12-3 Extinction Threats From Habitat Loss and Degradation
What Is the Role of Habitat Loss and Degradation? Creating Homeless Specie
Conservation biologists some- times summarize the main secondary factors leading to premature extinction using the acronym HIPPO:
Habitat destruction and fragmentation
Invasive (alien) species
Population growth (too many people consuming too many resources)
Pollution
Overharvesting
According to biodiversity researchers, the greatest threat to wild species is habitat loss, degradation, and fragmentation. In other words, many species have a hard time surviving after we take over their ecological “house” and food supplies and make them homeless.
According to the Nature Conservancy, the major types of habitat disturbance threatening endangered species in North America are, in order of diminishing importance:
Agriculture
Commercial development
Water development
Outdoor recreation (including off-road vehicles)
Livestock grazing
Pollution
What Is the Role of Habitat Fragmentation? Isolating and Weakening Populations of Species
Habitat fragmentation occurs when a large, continuous area of habitat is reduced in area and divided into smaller, more scattered, and isolated patches or “habitat islands.”
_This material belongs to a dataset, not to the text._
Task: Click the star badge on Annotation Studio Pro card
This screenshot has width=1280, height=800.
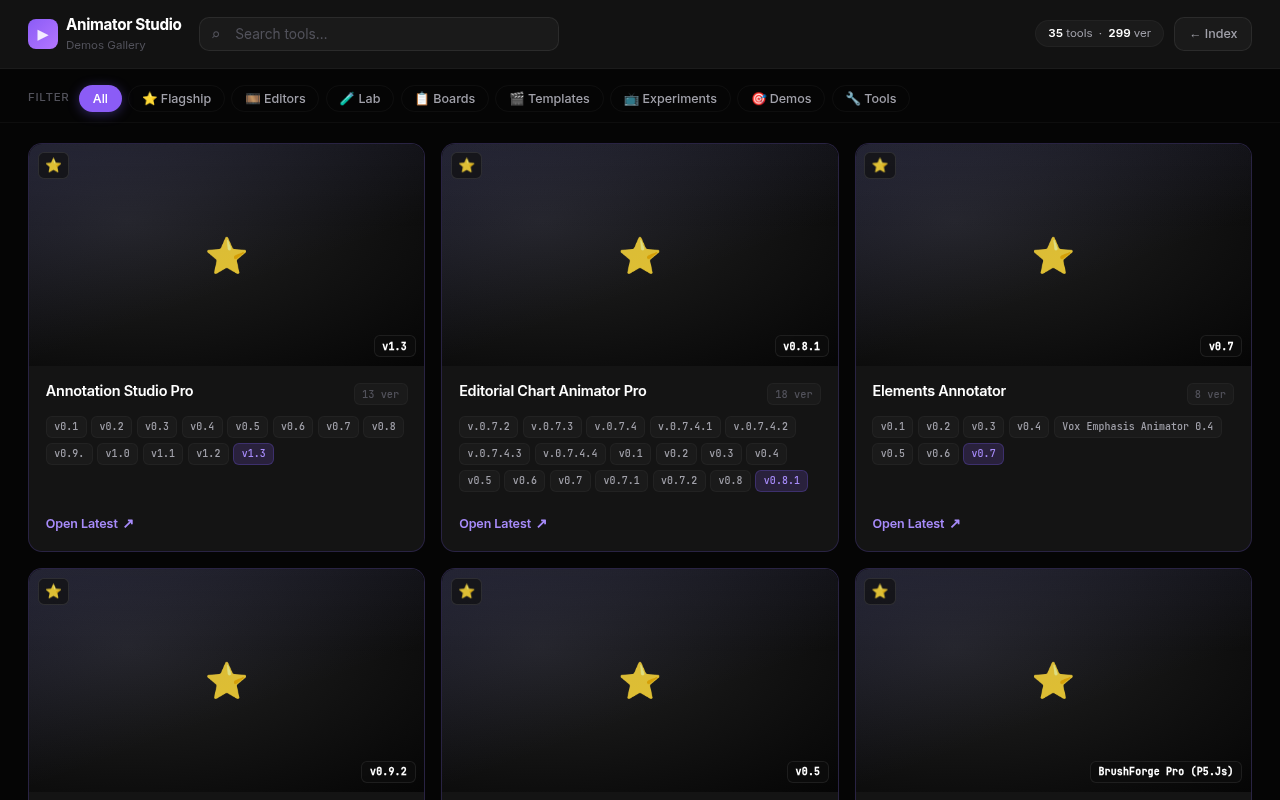Action: [x=53, y=165]
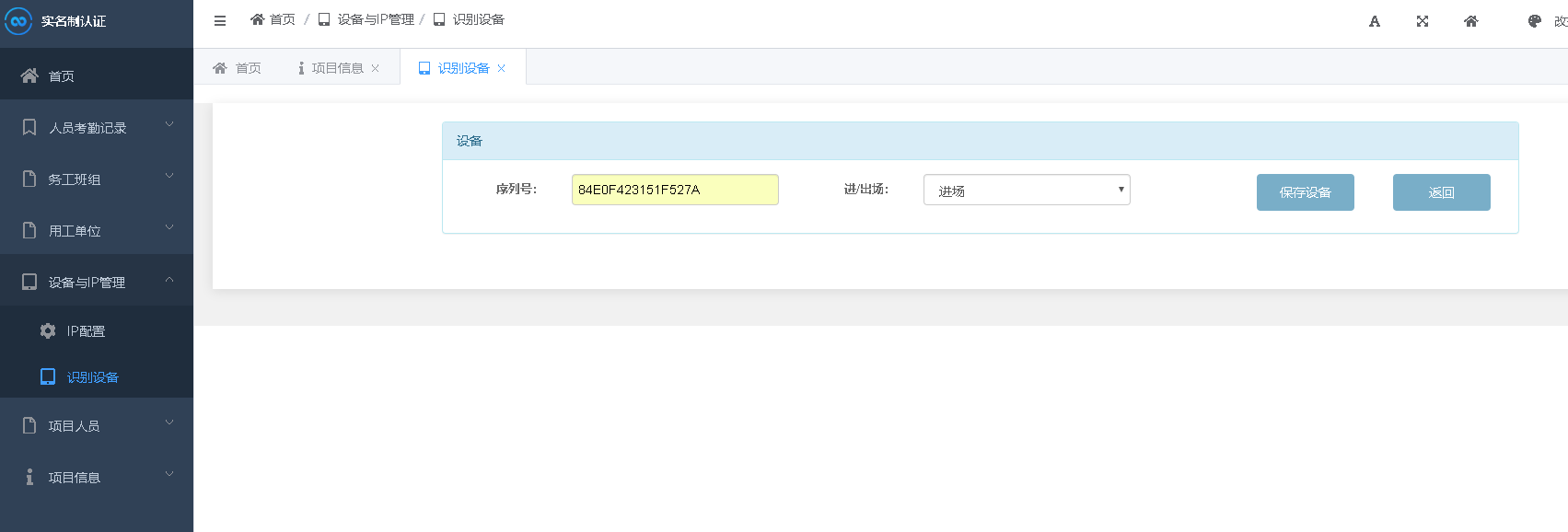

This divides populations of a species into smaller and more isolated groups that are more vulnerable to predators, invasion by more competitive species, disease, and catastrophic events such as a storm or fire.
Case Study: How Do Human Activities Affect Bird Species? A Disturbing Message from the Birds
Approximately 70% of the world’s 9 800 known bird species are declining in numbers, and about one of every eight bird species is threatened with extinction, mostly because of habitat loss and fragmentation.
Non-native species are the second-greatest threat to birds. They include bird-eating cats, rats, brown-tree snakes, and mongooses.
Other threats to birds are oil spills, exposure to pesticides, herbicides that destroy their habitats, and swallowing toxic lead shotgun pellets left in wetlands and lead sinkers left by anglers. Poorly regulated illegal hunting and capture also take a heavy toll.
Conservation biologists view this decline of bird species as an early warning of the greater loss of bio- diversity to come. The reason is that birds are excel- lent environmental indicators because they live in every climate and biome, respond quickly to environmental changes in their habitats, and are easy to track and count.